Смотреть у нас обозначало слово зырить. Зырили на всё – начиная от первых иномарок и новой джинсовки одноклассницы и заканчивая пожаром в соседней школе. Пошли позырим? Пошли.

Шухер – ещё одно тюремное словечко, пришедшее в наш дворовый лексикон. На шухер вставали каждую перемену, ибо внезапно вернувшийся учитель вполне мог не пережить того, что происходило в классе. Кричащий шёпот часового «Ш-шу-у-ухер!» за долю секунды приводил всех в сознание, и перевёрнутые парты мгновенно возвращались на своё место, с доски стирались похабные надписи и рисунки, половая тряпка летела из рюкзака отличницы обратно в ведро.

Атас – иногда вместо «шухер!» можно было крикнуть так. Особую популярность слово приобрело после одноимённого хита группы «Любэ». Гуляйте мальчики, любите девочек.

Капец – это всё. Двойка за переводную контрольную, порванные в первый же день индийские джинсы, найденные родителями сигареты. Есть ли жизнь по ту сторону капца, дворовой науке было неизвестно, но иногда вместо капца могли наступить кранты. В чём разница – уже не упомнишь.

Облом – тот самый момент, когда внезапно наступил капец. А ещё можно было обломаться, придя в видеосалон, где все места заняты, или, понадеявшись на хорошую оценку, увидеть в дневнике парашу или кол.

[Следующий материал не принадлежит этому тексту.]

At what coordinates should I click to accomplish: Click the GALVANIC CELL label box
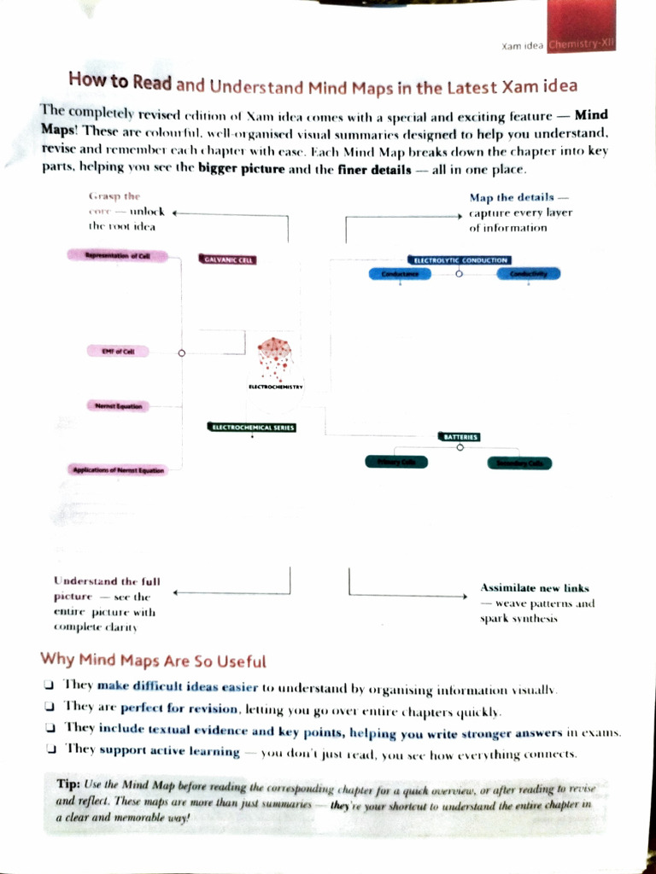coord(228,259)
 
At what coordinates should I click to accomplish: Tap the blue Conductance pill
coord(400,274)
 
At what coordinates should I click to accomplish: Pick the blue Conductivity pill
coord(528,274)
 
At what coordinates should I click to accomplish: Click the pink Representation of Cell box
coord(117,255)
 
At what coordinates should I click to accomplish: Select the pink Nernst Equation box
coord(118,406)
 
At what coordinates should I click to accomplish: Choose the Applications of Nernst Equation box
coord(118,469)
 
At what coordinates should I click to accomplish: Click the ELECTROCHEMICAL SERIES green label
coord(252,427)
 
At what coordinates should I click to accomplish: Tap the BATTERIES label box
coord(460,436)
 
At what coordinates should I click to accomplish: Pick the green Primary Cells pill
coord(396,462)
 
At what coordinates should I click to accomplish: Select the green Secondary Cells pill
coord(519,463)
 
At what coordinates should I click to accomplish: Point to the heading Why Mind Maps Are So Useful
coord(154,661)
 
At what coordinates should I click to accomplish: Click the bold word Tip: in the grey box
coord(68,784)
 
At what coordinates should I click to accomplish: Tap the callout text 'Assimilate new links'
coord(535,588)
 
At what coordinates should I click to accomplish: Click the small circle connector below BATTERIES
coord(460,447)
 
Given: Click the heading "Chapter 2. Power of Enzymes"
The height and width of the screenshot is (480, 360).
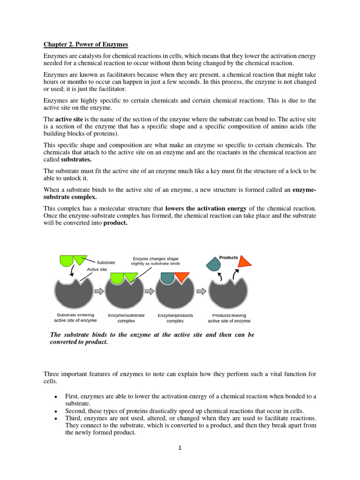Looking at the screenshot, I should coord(86,45).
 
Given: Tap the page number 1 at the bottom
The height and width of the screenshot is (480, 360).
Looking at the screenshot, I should coord(180,448).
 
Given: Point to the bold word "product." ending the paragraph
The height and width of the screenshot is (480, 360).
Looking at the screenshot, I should coord(115,223).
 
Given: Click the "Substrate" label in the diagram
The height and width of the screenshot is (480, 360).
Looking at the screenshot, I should coord(106,262).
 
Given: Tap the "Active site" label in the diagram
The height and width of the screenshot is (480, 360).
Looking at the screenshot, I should coord(98,270).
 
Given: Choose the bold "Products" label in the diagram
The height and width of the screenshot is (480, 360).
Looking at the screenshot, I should coord(229,258).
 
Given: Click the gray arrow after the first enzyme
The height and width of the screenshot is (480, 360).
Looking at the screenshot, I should coord(99,292).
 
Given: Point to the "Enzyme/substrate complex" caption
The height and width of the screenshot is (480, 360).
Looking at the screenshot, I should coord(126,318).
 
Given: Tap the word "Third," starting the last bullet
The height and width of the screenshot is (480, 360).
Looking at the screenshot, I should coord(74,418).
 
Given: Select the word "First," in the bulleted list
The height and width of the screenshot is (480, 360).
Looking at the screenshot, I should coord(73,397).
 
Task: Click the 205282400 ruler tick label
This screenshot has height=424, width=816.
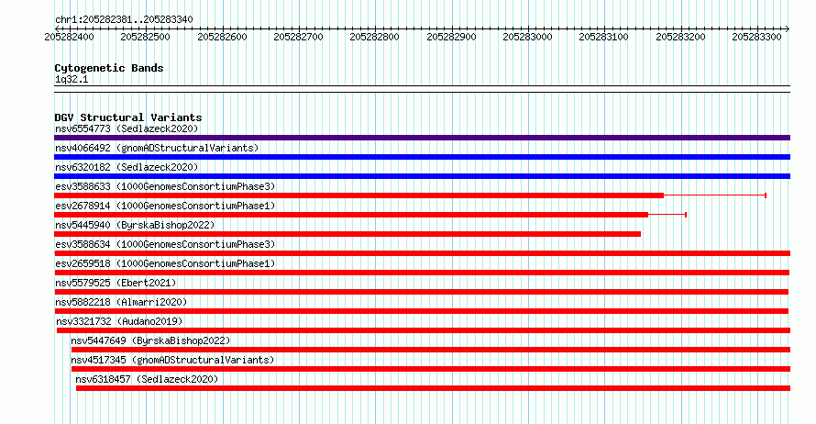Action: (x=69, y=37)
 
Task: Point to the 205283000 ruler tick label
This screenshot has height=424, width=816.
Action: (x=527, y=37)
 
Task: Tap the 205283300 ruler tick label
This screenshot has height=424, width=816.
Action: (x=756, y=37)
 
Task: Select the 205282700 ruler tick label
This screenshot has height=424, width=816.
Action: (x=298, y=37)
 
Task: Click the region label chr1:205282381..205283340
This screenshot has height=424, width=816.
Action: (x=124, y=20)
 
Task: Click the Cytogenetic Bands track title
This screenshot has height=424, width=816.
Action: (x=109, y=68)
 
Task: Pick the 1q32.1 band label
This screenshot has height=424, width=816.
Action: (x=72, y=79)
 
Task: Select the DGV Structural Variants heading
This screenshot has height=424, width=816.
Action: (x=128, y=117)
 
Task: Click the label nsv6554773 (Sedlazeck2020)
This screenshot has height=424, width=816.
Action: (x=127, y=128)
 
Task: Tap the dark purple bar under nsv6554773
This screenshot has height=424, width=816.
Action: (x=422, y=138)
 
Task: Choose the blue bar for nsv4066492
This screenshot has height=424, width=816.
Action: (x=422, y=157)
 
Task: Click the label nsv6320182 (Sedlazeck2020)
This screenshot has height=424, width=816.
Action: (x=127, y=167)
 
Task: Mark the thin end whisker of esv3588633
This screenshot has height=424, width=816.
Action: (x=715, y=195)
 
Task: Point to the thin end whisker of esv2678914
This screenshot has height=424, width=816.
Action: (x=667, y=215)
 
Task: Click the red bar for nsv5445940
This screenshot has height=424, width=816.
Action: (x=347, y=234)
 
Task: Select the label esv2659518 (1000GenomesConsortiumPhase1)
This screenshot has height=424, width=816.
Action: (x=165, y=263)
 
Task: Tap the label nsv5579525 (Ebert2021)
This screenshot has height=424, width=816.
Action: (x=116, y=283)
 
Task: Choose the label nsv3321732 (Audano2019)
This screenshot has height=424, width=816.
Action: (x=119, y=321)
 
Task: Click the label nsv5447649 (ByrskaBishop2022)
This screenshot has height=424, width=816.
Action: (x=150, y=340)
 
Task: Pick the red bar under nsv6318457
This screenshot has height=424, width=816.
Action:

Кайф – полный антипод облома. Это когда в дневнике горит красным вожделенная пятёрка. Или идёт игра, и ты переворачиваешь редкие вкладыши один за другим. Или удалось выиграть в пха – ещё одну азартную игру нашего детства. Играли в неё на деньги, например, ты клал на пол три копейки, и друг клал свои три копейки сверху. Скидывались на камень-ножницы, кто ходит первый, и, если везло, нужно было с первого раза резким выдохом, с характерным звуком «пха», перевернуть деньги орлом наверх. В качестве орла в те годы выступал герб Советского Союза. Перевернул – забираешь обе монеты, если одна осталась лежать решкой наверх – попытка переходила к товарищу, и каждый мог остаться при своих, а не перевернул ни одной – с ужасом смотрел, получится ли это сделать у твоего противника.

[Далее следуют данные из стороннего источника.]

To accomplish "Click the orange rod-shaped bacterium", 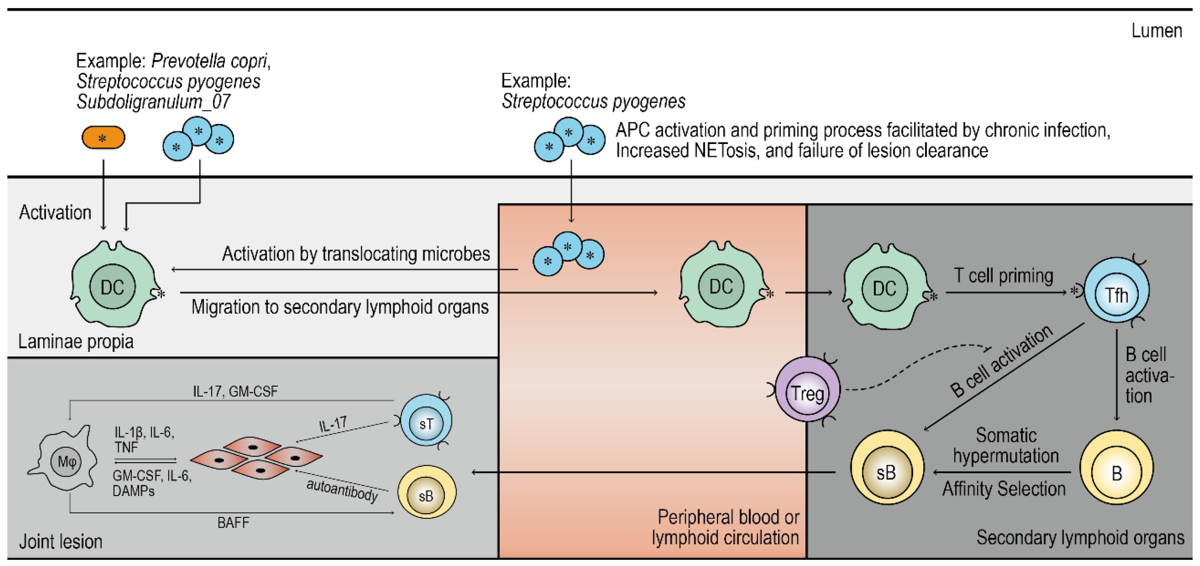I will click(103, 138).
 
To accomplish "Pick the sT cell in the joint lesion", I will click(426, 422).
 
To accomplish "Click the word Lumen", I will click(1156, 31).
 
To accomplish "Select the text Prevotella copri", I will click(210, 61).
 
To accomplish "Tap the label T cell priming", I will click(1003, 276).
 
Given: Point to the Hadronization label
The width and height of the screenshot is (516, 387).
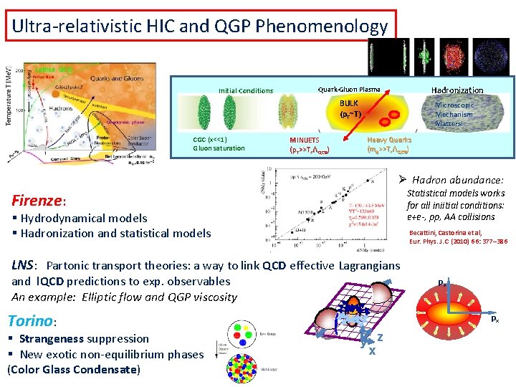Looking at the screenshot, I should [x=457, y=90].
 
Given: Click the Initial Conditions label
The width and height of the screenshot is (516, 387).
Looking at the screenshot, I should [x=245, y=91].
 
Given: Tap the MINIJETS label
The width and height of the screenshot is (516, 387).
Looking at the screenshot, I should [x=305, y=140].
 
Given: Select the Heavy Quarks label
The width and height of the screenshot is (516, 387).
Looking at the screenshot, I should [x=389, y=140].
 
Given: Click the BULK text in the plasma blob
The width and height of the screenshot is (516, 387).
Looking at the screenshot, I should [x=349, y=103].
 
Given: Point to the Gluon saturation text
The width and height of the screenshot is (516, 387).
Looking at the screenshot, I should [x=219, y=148].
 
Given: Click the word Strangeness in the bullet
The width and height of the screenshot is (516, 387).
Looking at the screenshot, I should [x=48, y=339].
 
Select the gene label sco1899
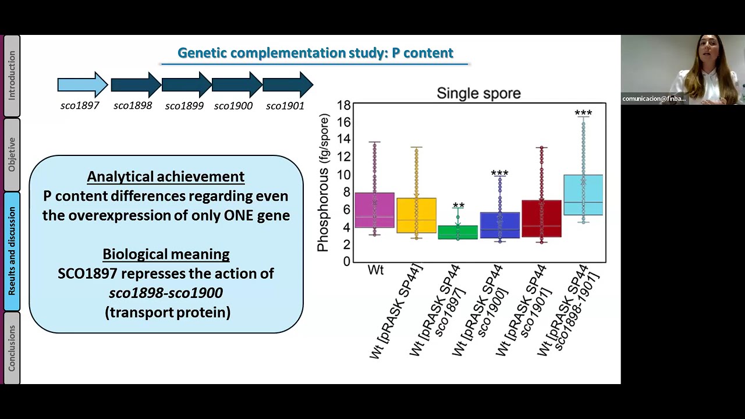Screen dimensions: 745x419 (185, 106)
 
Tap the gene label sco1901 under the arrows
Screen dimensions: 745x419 (285, 106)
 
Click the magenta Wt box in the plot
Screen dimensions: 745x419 (374, 210)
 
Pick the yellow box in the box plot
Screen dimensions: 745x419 (416, 215)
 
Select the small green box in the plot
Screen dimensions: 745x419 (458, 232)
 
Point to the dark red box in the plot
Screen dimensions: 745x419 (541, 218)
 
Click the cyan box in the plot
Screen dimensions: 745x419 (583, 195)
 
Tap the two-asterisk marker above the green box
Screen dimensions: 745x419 (458, 205)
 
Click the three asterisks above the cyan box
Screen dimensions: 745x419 (583, 113)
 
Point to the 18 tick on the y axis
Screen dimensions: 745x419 (343, 105)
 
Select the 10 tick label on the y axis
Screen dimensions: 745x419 (343, 175)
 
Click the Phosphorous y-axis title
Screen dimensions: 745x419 (323, 183)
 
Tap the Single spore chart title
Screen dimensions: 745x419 (478, 93)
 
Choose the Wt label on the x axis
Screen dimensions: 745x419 (375, 269)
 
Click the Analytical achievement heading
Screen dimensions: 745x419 (166, 176)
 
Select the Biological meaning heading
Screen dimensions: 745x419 (166, 254)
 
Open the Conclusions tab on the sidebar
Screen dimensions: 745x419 (12, 348)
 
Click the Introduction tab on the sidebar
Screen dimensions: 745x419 (12, 76)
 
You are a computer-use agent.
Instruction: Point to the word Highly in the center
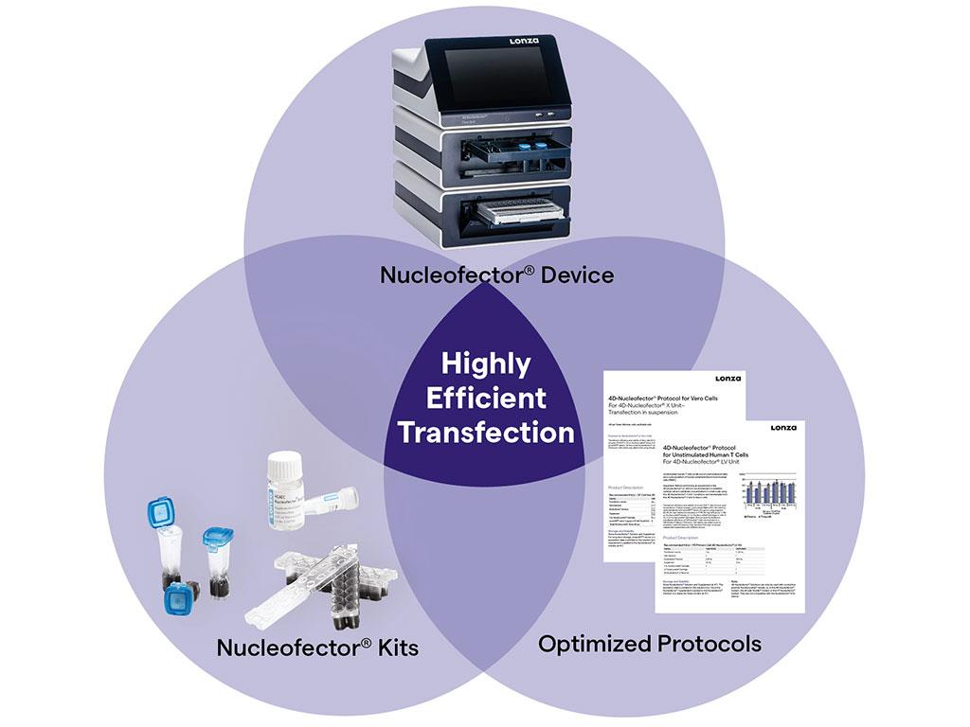click(x=486, y=364)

Слинять – это слово означало быстрый способ сделать так, чтобы тебя здесь не было. Через секунду. Нет, раньше. Обычно линяли по серьёзным поводам. Например, где-то разбили, нахулиганили, и ситуация грозила самыми серьёзными последствиями вплоть до «высшей меры наказания». Этой мерой была окутанная мифами детская комната милиции.

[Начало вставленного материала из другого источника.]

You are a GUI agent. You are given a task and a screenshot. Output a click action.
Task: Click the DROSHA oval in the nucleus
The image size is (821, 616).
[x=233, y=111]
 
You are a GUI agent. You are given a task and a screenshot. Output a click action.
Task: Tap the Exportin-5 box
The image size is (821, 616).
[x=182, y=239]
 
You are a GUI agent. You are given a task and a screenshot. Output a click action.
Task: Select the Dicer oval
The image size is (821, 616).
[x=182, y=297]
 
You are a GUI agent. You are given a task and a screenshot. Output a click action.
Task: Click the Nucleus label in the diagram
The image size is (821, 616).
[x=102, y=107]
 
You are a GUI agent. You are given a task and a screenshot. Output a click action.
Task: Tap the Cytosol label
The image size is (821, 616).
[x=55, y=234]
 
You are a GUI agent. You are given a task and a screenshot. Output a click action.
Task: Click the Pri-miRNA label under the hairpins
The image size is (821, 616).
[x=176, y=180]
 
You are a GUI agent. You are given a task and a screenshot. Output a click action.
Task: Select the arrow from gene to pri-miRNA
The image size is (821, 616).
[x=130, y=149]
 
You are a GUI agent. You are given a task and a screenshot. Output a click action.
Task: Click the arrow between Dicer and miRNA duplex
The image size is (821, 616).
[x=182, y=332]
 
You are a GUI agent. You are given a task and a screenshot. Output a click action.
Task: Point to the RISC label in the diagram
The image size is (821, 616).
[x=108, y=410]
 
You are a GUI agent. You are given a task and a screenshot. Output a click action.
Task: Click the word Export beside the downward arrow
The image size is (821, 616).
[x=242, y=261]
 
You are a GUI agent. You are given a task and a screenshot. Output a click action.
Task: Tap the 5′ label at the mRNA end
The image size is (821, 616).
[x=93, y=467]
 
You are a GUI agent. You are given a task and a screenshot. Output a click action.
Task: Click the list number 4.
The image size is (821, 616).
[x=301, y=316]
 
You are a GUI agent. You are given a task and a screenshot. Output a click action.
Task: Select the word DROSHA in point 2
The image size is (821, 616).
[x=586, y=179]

Однажды мы с Максом слиняли на чердак собственного дома. Но сначала купили презерватив. Эта советская редкость «Резиновое изделие № 2» иногда появлялась в дежурной аптеке на соседней улице. Вещь была нужная. Во-первых, презик можно было надуть и, потерев о волосы, подкинуть к потолку. Наэлектризованный кабачок намертво приклеивался к бетонному потолку класса, достать его без потери репутации не получалось. Учительница моментально оказывалась в невыгодном положении – вычислить виновника шансов нет, заставить кого-то из учеников трогать руками шарик – тоже. Приходилось либо вести урок под презервативом, либо, зарабатывая насмешки, лезть за ним самой. А однажды новенькая учительница математики пришла на урок в новом импортном платье, на котором сплошь закаты, шезлонги и крупными буквами Beach. Прямо над её головой к потолку намертво приклеилось резиновое изделие. Урок в тот день так и не состоялся: успокоиться долго не могли даже отличницы с первой парты.

Во-вторых, из презерватива получался отличный «капитошка» – наполненный водой и раздутый до огромных размеров, он летел с крыши вниз и окатывал прохожих мощными брызгами.

Продавать презерватив десятилетним школьникам, конечно, никто не собирался, но умелая постановка вопроса «папа дал мне деньги и сказал купить это в аптеке» загоняла провизора в тупик. Не скрывая своего презрения, грузная женщина в засаленном белом халате бросала под стекло туго запечатанное изделие, и мы, чувствуя себя победителями, бежали наполнять покупку водой или воздухом.